Given text START
Wright was a protean creator who inspired entire movements around the world. He called his leaded glass at the Coonley Playhouse "the first Mondrians," and in a sense he was right: His architecture had a tremendous influence on architecture and design in Holland. It directly inspired Mondrian's friends, especially Van Doesburg, and can be credited as an influence on the direction Mondrian's painting took. Mondrian's statement "The more the natural is abstracted, the more pronounced is the relationship" is one Wright would have agreed with.
Wright's example, and the exuberant creativity of Gaudi's work, showed how art and building could blend. Architecture has long been Chicago's most powerful art form. And it's all pervasive: In Chicago it's impossible not to be strongly affected by architecture.
Later, when I taught on the faculty of the School of the Art Institute in the "Time Arts" department, I blended art, architecture, with other arts such as painting, film, and dance. The Russian film director Sergei Eisenstein, like many filmmakers at the time, had been trained as an architect before becoming a filmmaker. Eisenstein diagrammed his films with graphic scores that indicate how camera movement, image movement, musical score, script, and tone interrelate through time. This suggested parallels with architecture, considering movement in time, and became a basis for my approach to teaching architecture to art students. I even taught a few classes in tandem with the dance department. Many choreographers have felt that dance and architecture share the same concern: this shared concern is space. Dancing bodies and architecture both shape and manipulate space. The director of the dance department at the time, Tom Jaremba, had read the work of a Viennese philosopher who said that architecture and dance were the only true art forms. (Ezra Pound similarly described the primacy of dance when he wrote, "... music begins to atrophy when it departs too far from the dance; that poetry begins to atrophy when it gets too far from music; but this must not be taken as implying that all good music is dance music or all poetry lyric. Bach and Mozart are never too far from physical movement.") So we co-taught some classes that explored movement, architecture, and dance. Other classes I taught focused more directly on painting and drawing.
For as long as I can remember I've drawn and painted. I've always been interested in many things, and drawing has been a way to explore and understand them. In grade school my interests and drawings ranged from dinosaurs, rocks and minerals, birds, insects, fish, airplanes, plants, and war. I spent countless hours drawing and painting: mucking around with paint, making shapes and images. Young children draw and paint a lot: far more than adults. The impulse to draw and paint, to depict things seen or imagined, seems innate. The computer encourages copying images by replicating them. Importing and replicating images wholesale, and not drawing them from scratch, is not the same thing, and does not engage with things the same way drawing does. Once you draw a thing you possess it in a way that you don't when you look at a picture, take a photograph, or use photomechanics instead of hand drawing to copy an image.
Given text END
From the text on architecture and art, translate this sentence into Spanish: "Dancing bodies and architecture both shape and manipulate space."
Information provided START
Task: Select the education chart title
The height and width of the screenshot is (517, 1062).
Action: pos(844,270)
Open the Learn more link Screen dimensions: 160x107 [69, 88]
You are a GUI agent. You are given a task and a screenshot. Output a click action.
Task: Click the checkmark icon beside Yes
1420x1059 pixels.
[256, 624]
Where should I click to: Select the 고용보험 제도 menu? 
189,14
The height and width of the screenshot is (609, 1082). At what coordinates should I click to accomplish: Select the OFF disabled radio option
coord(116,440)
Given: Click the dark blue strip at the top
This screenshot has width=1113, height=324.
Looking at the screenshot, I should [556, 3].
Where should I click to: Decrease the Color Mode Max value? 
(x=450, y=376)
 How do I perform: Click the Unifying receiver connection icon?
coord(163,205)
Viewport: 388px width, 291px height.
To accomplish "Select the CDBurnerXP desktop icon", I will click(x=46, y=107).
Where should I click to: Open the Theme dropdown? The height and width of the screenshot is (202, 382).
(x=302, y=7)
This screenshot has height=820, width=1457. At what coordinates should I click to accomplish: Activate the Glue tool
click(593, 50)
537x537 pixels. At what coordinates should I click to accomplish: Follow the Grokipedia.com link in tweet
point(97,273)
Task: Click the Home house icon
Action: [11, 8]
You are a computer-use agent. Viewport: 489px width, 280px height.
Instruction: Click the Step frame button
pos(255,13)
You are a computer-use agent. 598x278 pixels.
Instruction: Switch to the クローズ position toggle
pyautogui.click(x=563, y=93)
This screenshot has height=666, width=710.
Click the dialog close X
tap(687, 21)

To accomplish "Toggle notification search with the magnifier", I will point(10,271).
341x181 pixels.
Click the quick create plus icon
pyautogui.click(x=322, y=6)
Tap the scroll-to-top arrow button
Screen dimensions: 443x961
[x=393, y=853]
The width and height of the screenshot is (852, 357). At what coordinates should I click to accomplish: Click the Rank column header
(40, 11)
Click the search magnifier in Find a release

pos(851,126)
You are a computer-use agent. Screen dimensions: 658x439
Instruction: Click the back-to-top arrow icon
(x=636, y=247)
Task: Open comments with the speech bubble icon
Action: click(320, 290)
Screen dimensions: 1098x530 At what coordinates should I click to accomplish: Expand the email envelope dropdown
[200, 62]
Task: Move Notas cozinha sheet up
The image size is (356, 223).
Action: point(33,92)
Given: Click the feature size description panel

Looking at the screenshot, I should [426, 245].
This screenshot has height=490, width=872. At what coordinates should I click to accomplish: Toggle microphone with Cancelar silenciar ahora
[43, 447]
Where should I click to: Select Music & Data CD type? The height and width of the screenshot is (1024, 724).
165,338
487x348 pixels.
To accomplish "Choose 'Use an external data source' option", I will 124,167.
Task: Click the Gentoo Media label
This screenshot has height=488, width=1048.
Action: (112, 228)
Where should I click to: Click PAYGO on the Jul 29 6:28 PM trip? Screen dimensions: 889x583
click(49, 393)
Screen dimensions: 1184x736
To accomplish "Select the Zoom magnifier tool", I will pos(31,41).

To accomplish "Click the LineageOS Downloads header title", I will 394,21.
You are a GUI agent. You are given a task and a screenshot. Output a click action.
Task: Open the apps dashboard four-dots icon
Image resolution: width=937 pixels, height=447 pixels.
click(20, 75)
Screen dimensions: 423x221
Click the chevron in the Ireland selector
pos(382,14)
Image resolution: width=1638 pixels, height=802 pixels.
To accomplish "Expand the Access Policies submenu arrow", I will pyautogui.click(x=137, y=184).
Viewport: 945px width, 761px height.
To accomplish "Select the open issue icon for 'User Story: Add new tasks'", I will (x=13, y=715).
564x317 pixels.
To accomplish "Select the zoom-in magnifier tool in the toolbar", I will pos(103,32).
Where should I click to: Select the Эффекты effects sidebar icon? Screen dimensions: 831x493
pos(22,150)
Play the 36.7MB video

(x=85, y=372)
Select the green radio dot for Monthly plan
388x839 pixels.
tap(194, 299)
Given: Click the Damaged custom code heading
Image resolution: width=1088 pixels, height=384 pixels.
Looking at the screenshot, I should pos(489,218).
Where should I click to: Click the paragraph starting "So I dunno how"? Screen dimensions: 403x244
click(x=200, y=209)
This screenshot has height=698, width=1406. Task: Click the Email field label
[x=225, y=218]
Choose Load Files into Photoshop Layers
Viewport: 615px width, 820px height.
Information provided END
Reply to the exercise: Tanto los cuerpos que bailan como la arquitectura dan forma al espacio y lo manipulan.